#### Try it
If a line of the data below holds the word "each", list it.

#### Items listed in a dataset

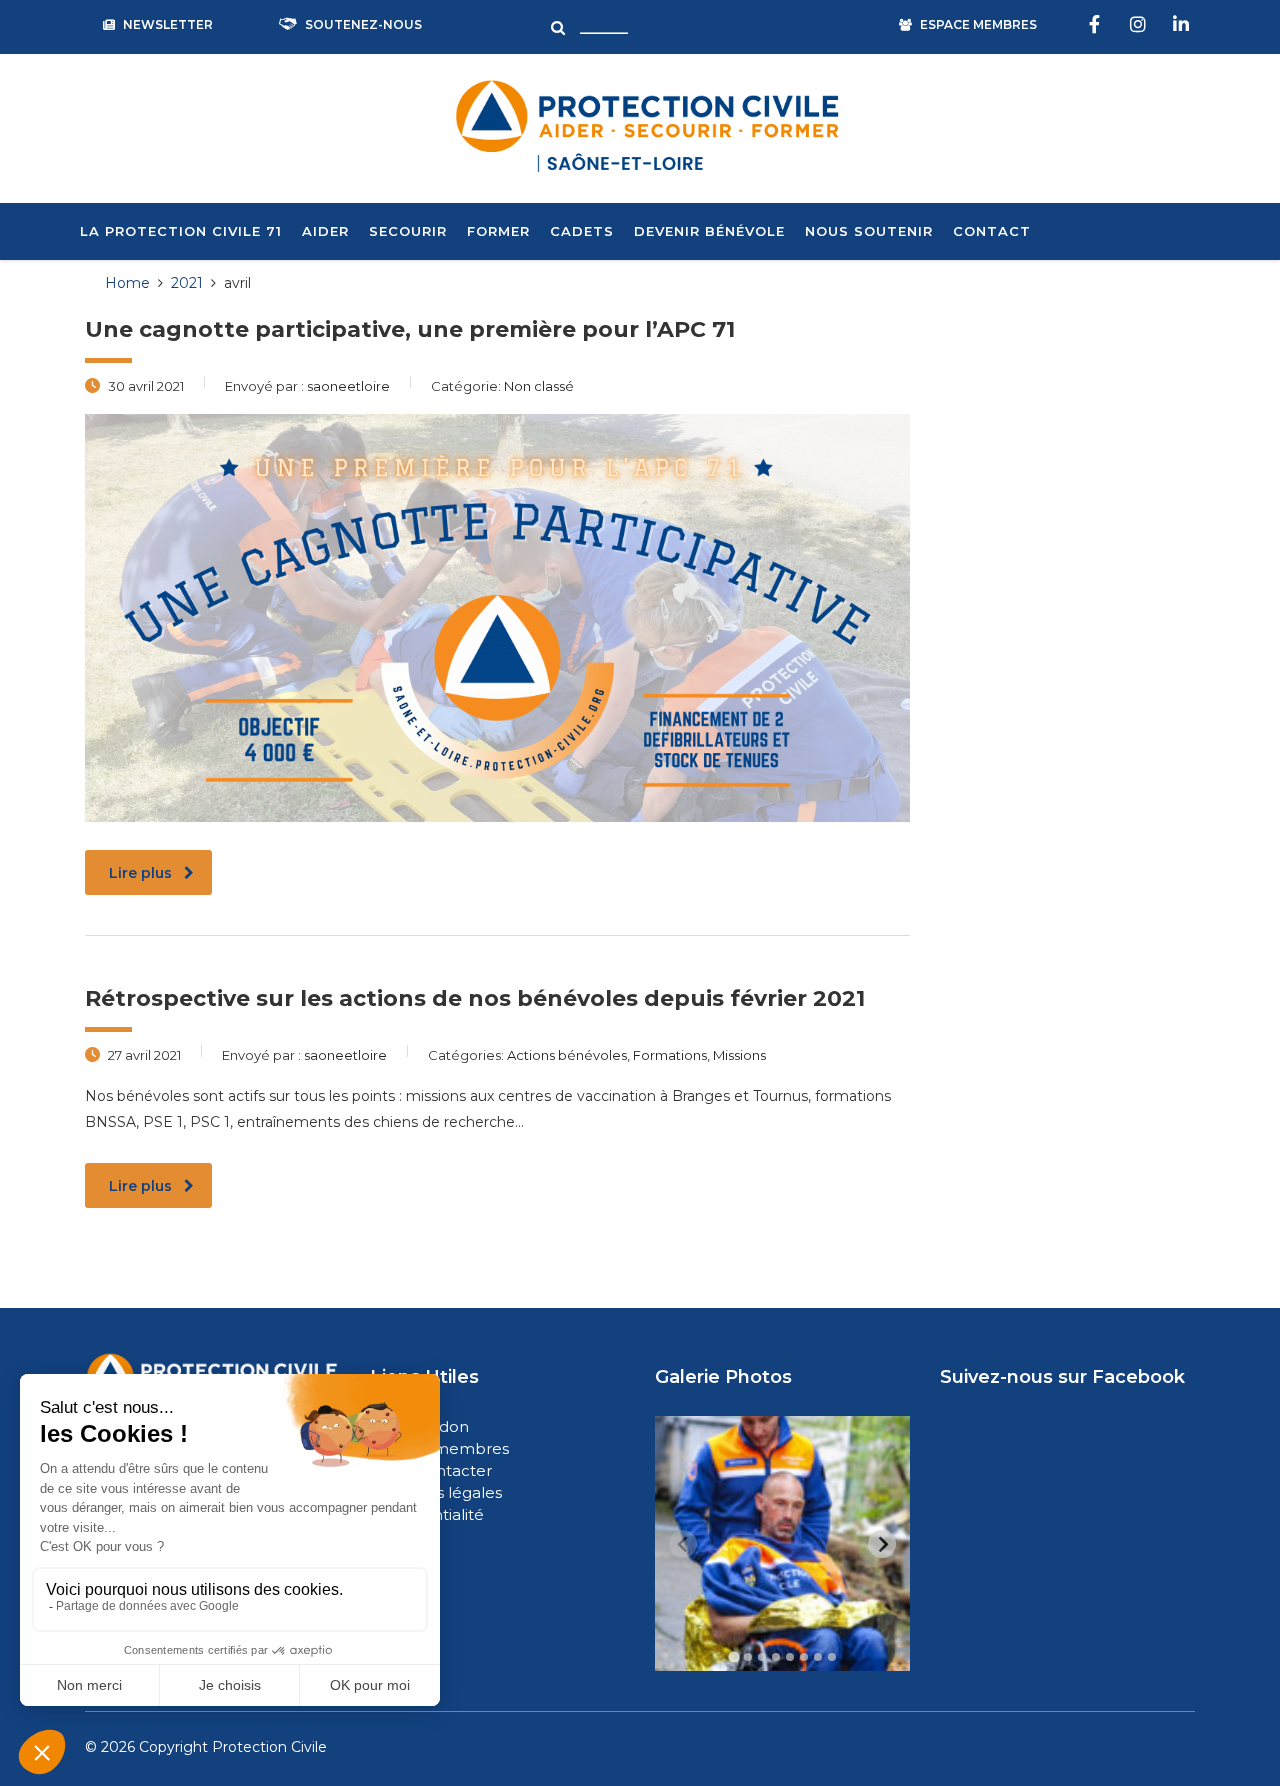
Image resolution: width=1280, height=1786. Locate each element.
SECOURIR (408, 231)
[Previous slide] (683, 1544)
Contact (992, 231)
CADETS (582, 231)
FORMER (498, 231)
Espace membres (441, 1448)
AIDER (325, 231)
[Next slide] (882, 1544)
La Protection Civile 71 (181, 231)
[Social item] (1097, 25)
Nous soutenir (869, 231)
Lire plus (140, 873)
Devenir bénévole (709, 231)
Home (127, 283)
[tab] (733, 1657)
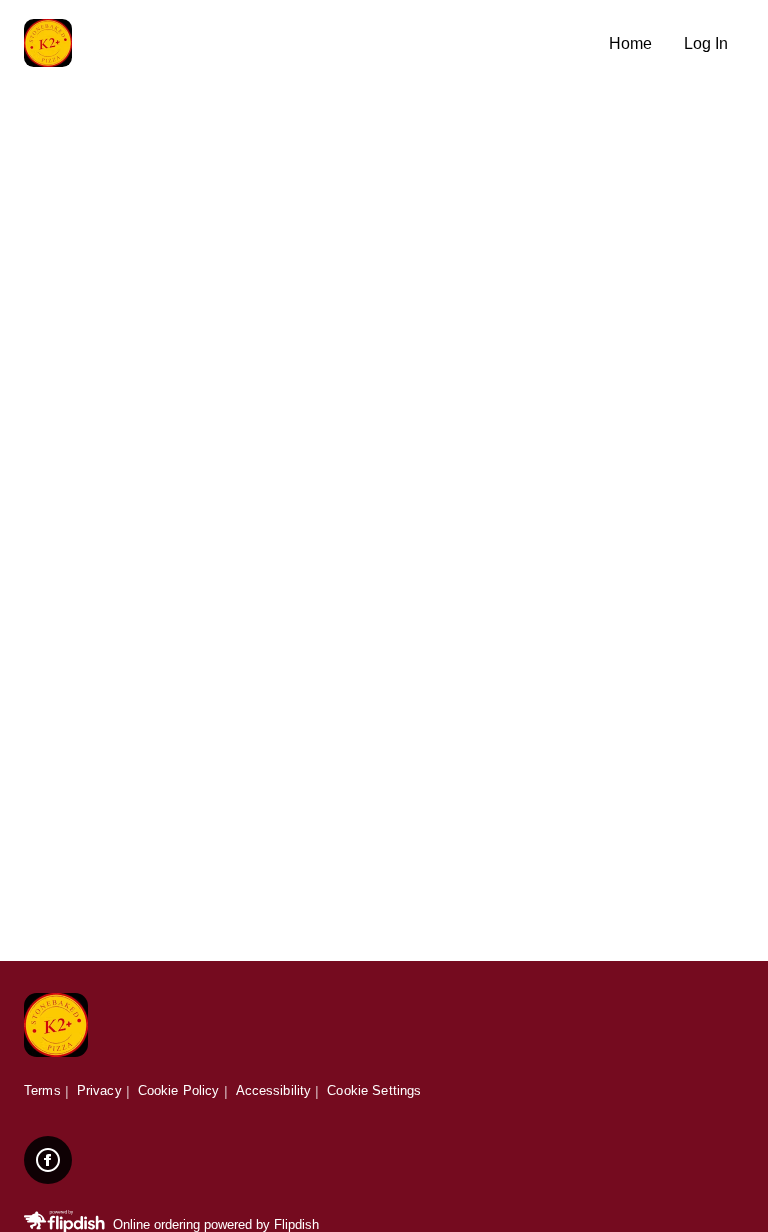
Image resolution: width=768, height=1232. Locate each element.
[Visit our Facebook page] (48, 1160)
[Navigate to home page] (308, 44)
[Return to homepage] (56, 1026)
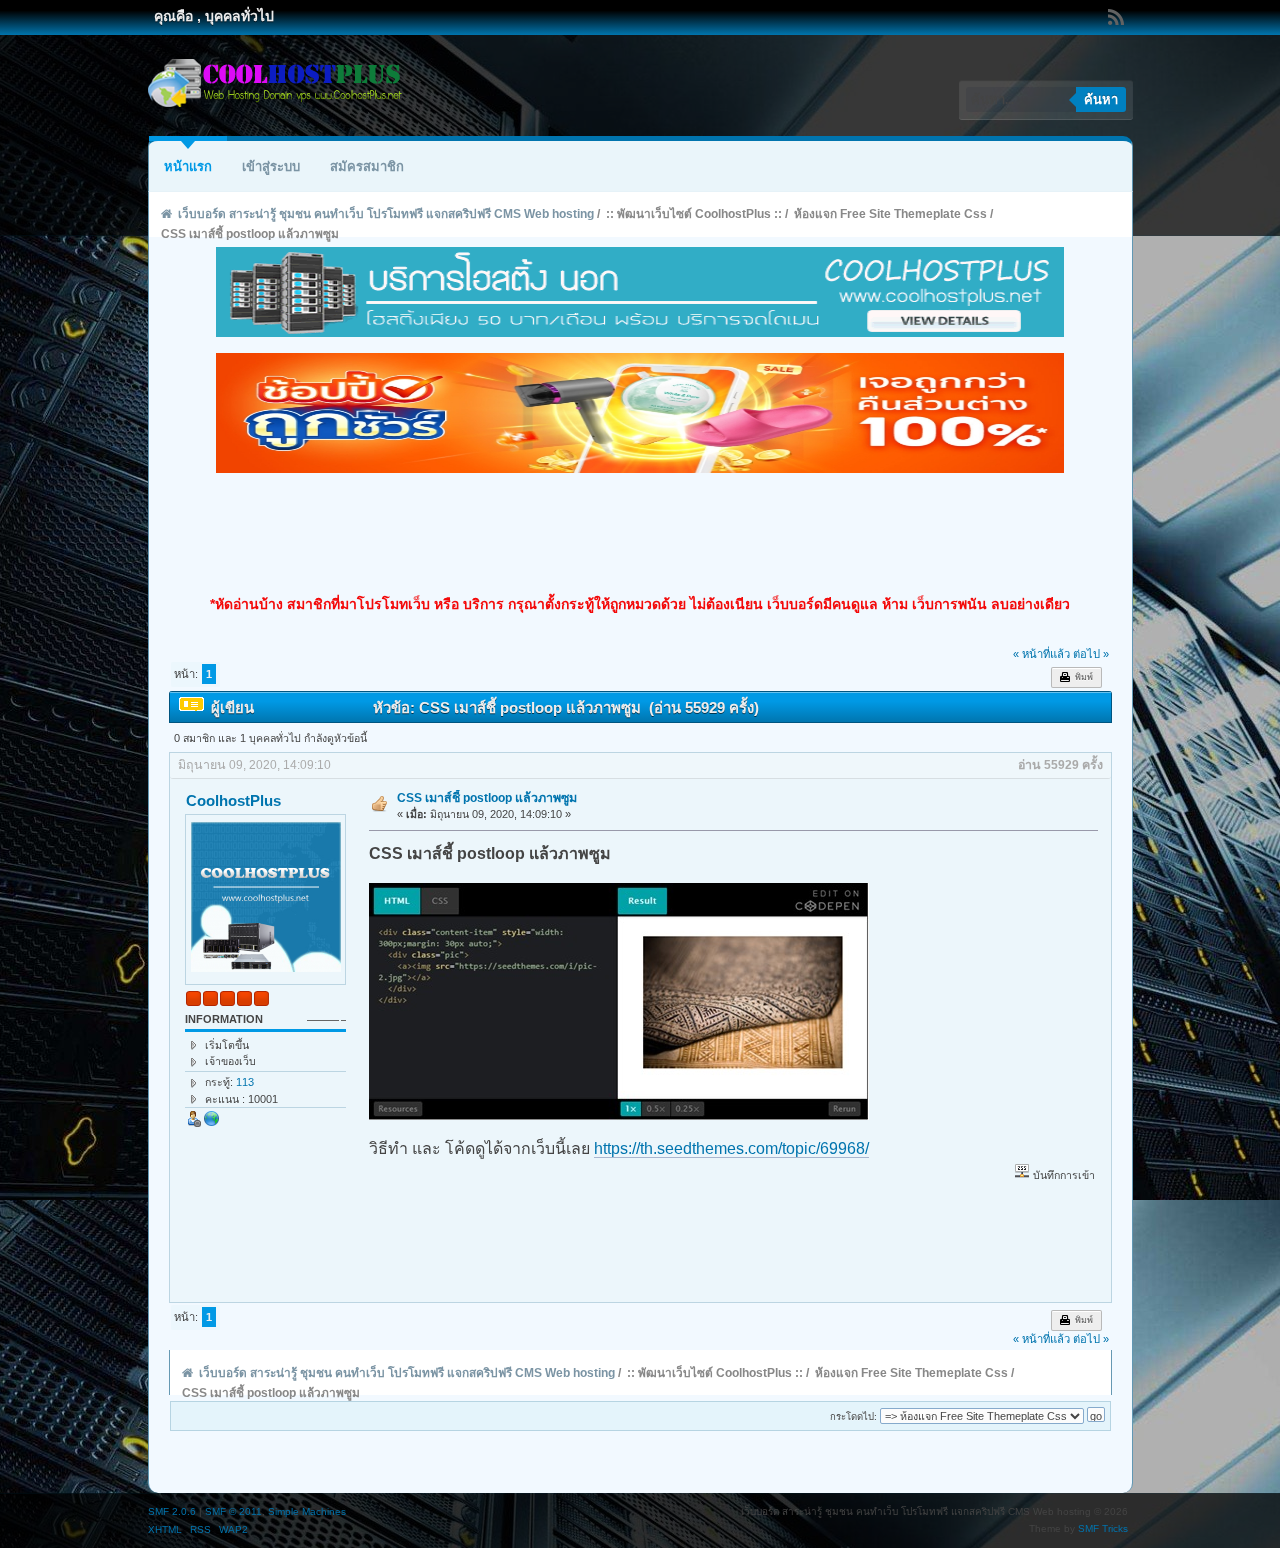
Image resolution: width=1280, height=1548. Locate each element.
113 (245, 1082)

#### Response to this exercise
Image resolution: width=1280, height=1786. Locate each element.
Image resolution: width=768, height=1232. Locate each element.
Image resolution: width=1280, height=1548. Locate each element.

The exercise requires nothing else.